- _Target pointing data_
************

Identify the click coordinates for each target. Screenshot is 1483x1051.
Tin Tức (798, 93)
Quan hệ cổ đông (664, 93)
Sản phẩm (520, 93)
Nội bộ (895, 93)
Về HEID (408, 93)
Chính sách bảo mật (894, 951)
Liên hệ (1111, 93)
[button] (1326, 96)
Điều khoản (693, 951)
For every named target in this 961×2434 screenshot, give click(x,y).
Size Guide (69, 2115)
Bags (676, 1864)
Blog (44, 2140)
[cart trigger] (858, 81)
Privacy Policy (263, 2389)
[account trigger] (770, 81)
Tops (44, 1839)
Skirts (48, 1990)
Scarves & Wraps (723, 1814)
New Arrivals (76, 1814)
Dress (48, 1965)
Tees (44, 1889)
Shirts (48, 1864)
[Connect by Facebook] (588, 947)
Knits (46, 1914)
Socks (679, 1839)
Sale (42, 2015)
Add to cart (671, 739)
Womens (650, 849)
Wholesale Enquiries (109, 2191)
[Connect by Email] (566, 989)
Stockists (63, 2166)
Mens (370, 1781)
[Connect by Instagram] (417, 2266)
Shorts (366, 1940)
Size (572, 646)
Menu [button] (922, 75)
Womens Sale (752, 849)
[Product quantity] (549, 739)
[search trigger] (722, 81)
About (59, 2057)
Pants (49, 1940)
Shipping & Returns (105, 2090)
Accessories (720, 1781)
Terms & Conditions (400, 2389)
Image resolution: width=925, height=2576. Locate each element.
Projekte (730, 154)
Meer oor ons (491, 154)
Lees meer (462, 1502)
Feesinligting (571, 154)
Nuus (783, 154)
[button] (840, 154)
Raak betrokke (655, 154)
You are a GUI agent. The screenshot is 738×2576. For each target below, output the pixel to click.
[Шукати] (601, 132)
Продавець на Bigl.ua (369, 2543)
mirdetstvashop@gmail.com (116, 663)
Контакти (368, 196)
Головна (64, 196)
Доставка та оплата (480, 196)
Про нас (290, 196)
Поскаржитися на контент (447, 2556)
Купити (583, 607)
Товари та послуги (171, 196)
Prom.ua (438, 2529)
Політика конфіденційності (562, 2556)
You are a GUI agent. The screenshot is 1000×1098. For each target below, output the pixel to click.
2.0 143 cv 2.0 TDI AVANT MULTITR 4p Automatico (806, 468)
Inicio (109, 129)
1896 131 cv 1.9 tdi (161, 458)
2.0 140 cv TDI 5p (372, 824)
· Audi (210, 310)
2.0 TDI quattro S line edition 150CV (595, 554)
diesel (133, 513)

************

Can you retype every one of the items above, line for line, with nothing changed?

- _Task response_
Identify the click coordinates for each target. Screenshot is 1483x1051.
Tin Tức (798, 93)
Quan hệ cổ đông (664, 93)
Sản phẩm (520, 93)
Nội bộ (895, 93)
Về HEID (408, 93)
Chính sách bảo mật (894, 951)
Liên hệ (1111, 93)
[button] (1326, 96)
Điều khoản (693, 951)
For every named target in this 961×2434 screenshot, give click(x,y).
Size Guide (69, 2115)
Bags (676, 1864)
Blog (44, 2140)
[cart trigger] (858, 81)
Privacy Policy (263, 2389)
[account trigger] (770, 81)
Tops (44, 1839)
Skirts (48, 1990)
Scarves & Wraps (723, 1814)
New Arrivals (76, 1814)
Dress (48, 1965)
Tees (44, 1889)
Shirts (48, 1864)
[Connect by Facebook] (588, 947)
Knits (46, 1914)
Socks (679, 1839)
Sale (42, 2015)
Add to cart (671, 739)
Womens (650, 849)
Wholesale Enquiries (109, 2191)
[Connect by Email] (566, 989)
Stockists (63, 2166)
Mens (370, 1781)
[Connect by Instagram] (417, 2266)
Shorts (366, 1940)
Size (572, 646)
Menu [button] (922, 75)
Womens Sale (752, 849)
[Product quantity] (549, 739)
[search trigger] (722, 81)
About (59, 2057)
Pants (49, 1940)
Shipping & Returns (105, 2090)
Accessories (720, 1781)
Terms & Conditions (400, 2389)
Image resolution: width=925, height=2576. Locate each element.
Projekte (730, 154)
Meer oor ons (491, 154)
Lees meer (462, 1502)
Feesinligting (571, 154)
Nuus (783, 154)
[button] (840, 154)
Raak betrokke (655, 154)
You are a GUI agent. The screenshot is 738×2576. For each target below, output the pixel to click.
[Шукати] (601, 132)
Продавець на Bigl.ua (369, 2543)
mirdetstvashop@gmail.com (116, 663)
Контакти (368, 196)
Головна (64, 196)
Доставка та оплата (480, 196)
Про нас (290, 196)
Поскаржитися на контент (447, 2556)
Купити (583, 607)
Товари та послуги (171, 196)
Prom.ua (438, 2529)
Політика конфіденційності (562, 2556)
You are a GUI agent. The screenshot is 1000×1098. For each target below, output the pixel to click.
2.0 143 cv 2.0 TDI AVANT MULTITR 4p Automatico (806, 468)
Inicio (109, 129)
1896 131 cv 1.9 tdi (161, 458)
2.0 140 cv TDI 5p (372, 824)
· Audi (210, 310)
2.0 TDI quattro S line edition 150CV (595, 554)
diesel (133, 513)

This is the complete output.